Task inputs:
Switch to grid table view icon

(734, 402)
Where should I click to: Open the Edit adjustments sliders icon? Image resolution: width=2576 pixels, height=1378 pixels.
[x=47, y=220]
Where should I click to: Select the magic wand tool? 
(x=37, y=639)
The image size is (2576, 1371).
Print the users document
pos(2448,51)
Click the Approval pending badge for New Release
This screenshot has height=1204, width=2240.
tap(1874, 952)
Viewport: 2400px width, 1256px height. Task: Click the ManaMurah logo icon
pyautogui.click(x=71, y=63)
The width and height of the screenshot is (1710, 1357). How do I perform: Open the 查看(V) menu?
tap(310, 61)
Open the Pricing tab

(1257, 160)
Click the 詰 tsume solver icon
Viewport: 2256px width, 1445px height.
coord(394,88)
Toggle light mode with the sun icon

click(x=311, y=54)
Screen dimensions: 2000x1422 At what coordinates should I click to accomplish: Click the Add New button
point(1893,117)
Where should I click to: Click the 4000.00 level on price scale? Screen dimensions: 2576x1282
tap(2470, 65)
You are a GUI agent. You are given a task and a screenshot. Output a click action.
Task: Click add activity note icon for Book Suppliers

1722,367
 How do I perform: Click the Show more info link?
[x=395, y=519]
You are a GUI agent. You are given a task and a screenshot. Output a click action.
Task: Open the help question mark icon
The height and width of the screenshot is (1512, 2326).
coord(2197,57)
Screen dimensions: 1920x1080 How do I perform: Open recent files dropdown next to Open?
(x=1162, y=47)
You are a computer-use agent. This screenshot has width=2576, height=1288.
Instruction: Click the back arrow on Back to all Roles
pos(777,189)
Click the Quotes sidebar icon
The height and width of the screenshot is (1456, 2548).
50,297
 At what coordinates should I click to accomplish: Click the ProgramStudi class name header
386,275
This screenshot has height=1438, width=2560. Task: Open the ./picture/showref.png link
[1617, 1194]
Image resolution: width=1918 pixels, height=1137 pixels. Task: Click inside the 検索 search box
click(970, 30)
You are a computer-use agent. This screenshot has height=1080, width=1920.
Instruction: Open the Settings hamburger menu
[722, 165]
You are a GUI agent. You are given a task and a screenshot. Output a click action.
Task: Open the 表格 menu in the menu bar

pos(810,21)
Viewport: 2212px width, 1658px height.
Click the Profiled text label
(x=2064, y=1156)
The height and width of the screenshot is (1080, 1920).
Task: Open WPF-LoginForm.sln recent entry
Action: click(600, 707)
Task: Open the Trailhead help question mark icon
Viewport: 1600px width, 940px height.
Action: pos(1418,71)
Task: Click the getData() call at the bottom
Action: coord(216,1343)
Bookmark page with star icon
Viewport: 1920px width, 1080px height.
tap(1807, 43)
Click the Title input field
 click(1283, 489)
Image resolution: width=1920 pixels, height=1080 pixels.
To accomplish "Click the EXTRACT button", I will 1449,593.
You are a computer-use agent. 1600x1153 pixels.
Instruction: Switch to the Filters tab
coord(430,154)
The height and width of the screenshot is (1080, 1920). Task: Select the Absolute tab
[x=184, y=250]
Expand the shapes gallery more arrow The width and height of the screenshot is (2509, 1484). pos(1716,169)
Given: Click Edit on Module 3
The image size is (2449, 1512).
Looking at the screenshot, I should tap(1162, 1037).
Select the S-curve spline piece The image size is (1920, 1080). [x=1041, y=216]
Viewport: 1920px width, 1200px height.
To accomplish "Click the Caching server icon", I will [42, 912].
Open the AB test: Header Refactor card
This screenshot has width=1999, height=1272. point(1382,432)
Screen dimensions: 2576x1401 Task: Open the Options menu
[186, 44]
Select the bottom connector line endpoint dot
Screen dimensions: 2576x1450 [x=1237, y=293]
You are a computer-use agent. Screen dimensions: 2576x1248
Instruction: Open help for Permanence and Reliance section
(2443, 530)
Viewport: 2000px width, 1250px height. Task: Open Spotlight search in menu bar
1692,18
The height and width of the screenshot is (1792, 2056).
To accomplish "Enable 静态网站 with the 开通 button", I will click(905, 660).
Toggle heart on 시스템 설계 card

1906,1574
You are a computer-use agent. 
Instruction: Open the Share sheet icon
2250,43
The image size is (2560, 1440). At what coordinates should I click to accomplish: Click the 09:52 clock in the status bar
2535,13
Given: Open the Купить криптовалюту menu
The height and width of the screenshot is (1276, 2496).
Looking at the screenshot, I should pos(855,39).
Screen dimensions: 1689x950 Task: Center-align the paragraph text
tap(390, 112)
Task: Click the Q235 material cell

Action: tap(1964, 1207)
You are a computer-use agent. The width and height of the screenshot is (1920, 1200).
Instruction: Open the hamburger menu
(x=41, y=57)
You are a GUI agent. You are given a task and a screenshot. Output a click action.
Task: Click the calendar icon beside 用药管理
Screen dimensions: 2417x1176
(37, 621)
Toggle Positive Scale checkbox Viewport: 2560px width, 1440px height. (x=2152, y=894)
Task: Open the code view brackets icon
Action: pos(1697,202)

Task prompt:
Reproduce every line of the material above exactly.

Reply:
Switch to grid table view icon

(734, 402)
Where should I click to: Open the Edit adjustments sliders icon? Image resolution: width=2576 pixels, height=1378 pixels.
[x=47, y=220]
Where should I click to: Select the magic wand tool? 
(x=37, y=639)
The image size is (2576, 1371).
Print the users document
pos(2448,51)
Click the Approval pending badge for New Release
This screenshot has height=1204, width=2240.
tap(1874, 952)
Viewport: 2400px width, 1256px height. Task: Click the ManaMurah logo icon
pyautogui.click(x=71, y=63)
The width and height of the screenshot is (1710, 1357). How do I perform: Open the 查看(V) menu?
tap(310, 61)
Open the Pricing tab

(1257, 160)
Click the 詰 tsume solver icon
Viewport: 2256px width, 1445px height.
coord(394,88)
Toggle light mode with the sun icon

click(x=311, y=54)
Screen dimensions: 2000x1422 At what coordinates should I click to accomplish: Click the Add New button
point(1893,117)
Where should I click to: Click the 4000.00 level on price scale? Screen dimensions: 2576x1282
tap(2470, 65)
You are a GUI agent. You are given a task and a screenshot. Output a click action.
Task: Click add activity note icon for Book Suppliers

1722,367
 How do I perform: Click the Show more info link?
[x=395, y=519]
You are a GUI agent. You are given a task and a screenshot. Output a click action.
Task: Open the help question mark icon
The height and width of the screenshot is (1512, 2326).
coord(2197,57)
Screen dimensions: 1920x1080 How do I perform: Open recent files dropdown next to Open?
(x=1162, y=47)
You are a computer-use agent. This screenshot has width=2576, height=1288.
Instruction: Click the back arrow on Back to all Roles
pos(777,189)
Click the Quotes sidebar icon
The height and width of the screenshot is (1456, 2548).
50,297
 At what coordinates should I click to accomplish: Click the ProgramStudi class name header
386,275
This screenshot has height=1438, width=2560. Task: Open the ./picture/showref.png link
[1617, 1194]
Image resolution: width=1918 pixels, height=1137 pixels. Task: Click inside the 検索 search box
click(970, 30)
You are a computer-use agent. This screenshot has height=1080, width=1920.
Instruction: Open the Settings hamburger menu
[722, 165]
You are a GUI agent. You are given a task and a screenshot. Output a click action.
Task: Open the 表格 menu in the menu bar

pos(810,21)
Viewport: 2212px width, 1658px height.
Click the Profiled text label
(x=2064, y=1156)
The height and width of the screenshot is (1080, 1920).
Task: Open WPF-LoginForm.sln recent entry
Action: click(600, 707)
Task: Open the Trailhead help question mark icon
Viewport: 1600px width, 940px height.
Action: pos(1418,71)
Task: Click the getData() call at the bottom
Action: coord(216,1343)
Bookmark page with star icon
Viewport: 1920px width, 1080px height.
tap(1807, 43)
Click the Title input field
 click(1283, 489)
Image resolution: width=1920 pixels, height=1080 pixels.
To accomplish "Click the EXTRACT button", I will 1449,593.
You are a computer-use agent. 1600x1153 pixels.
Instruction: Switch to the Filters tab
coord(430,154)
The height and width of the screenshot is (1080, 1920). Task: Select the Absolute tab
[x=184, y=250]
Expand the shapes gallery more arrow The width and height of the screenshot is (2509, 1484). pos(1716,169)
Given: Click Edit on Module 3
The image size is (2449, 1512).
Looking at the screenshot, I should tap(1162, 1037).
Select the S-curve spline piece The image size is (1920, 1080). [x=1041, y=216]
Viewport: 1920px width, 1200px height.
To accomplish "Click the Caching server icon", I will [42, 912].
Open the AB test: Header Refactor card
This screenshot has width=1999, height=1272. point(1382,432)
Screen dimensions: 2576x1401 Task: Open the Options menu
[186, 44]
Select the bottom connector line endpoint dot
Screen dimensions: 2576x1450 [x=1237, y=293]
You are a computer-use agent. Screen dimensions: 2576x1248
Instruction: Open help for Permanence and Reliance section
(2443, 530)
Viewport: 2000px width, 1250px height. Task: Open Spotlight search in menu bar
1692,18
The height and width of the screenshot is (1792, 2056).
To accomplish "Enable 静态网站 with the 开通 button", I will click(905, 660).
Toggle heart on 시스템 설계 card

1906,1574
You are a computer-use agent. 
Instruction: Open the Share sheet icon
2250,43
The image size is (2560, 1440). At what coordinates should I click to accomplish: Click the 09:52 clock in the status bar
2535,13
Given: Open the Купить криптовалюту menu
The height and width of the screenshot is (1276, 2496).
Looking at the screenshot, I should pos(855,39).
Screen dimensions: 1689x950 Task: Center-align the paragraph text
tap(390, 112)
Task: Click the Q235 material cell

Action: tap(1964, 1207)
You are a computer-use agent. The width and height of the screenshot is (1920, 1200).
Instruction: Open the hamburger menu
(x=41, y=57)
You are a GUI agent. You are given a task and a screenshot. Output a click action.
Task: Click the calendar icon beside 用药管理
Screen dimensions: 2417x1176
(37, 621)
Toggle Positive Scale checkbox Viewport: 2560px width, 1440px height. (x=2152, y=894)
Task: Open the code view brackets icon
Action: pos(1697,202)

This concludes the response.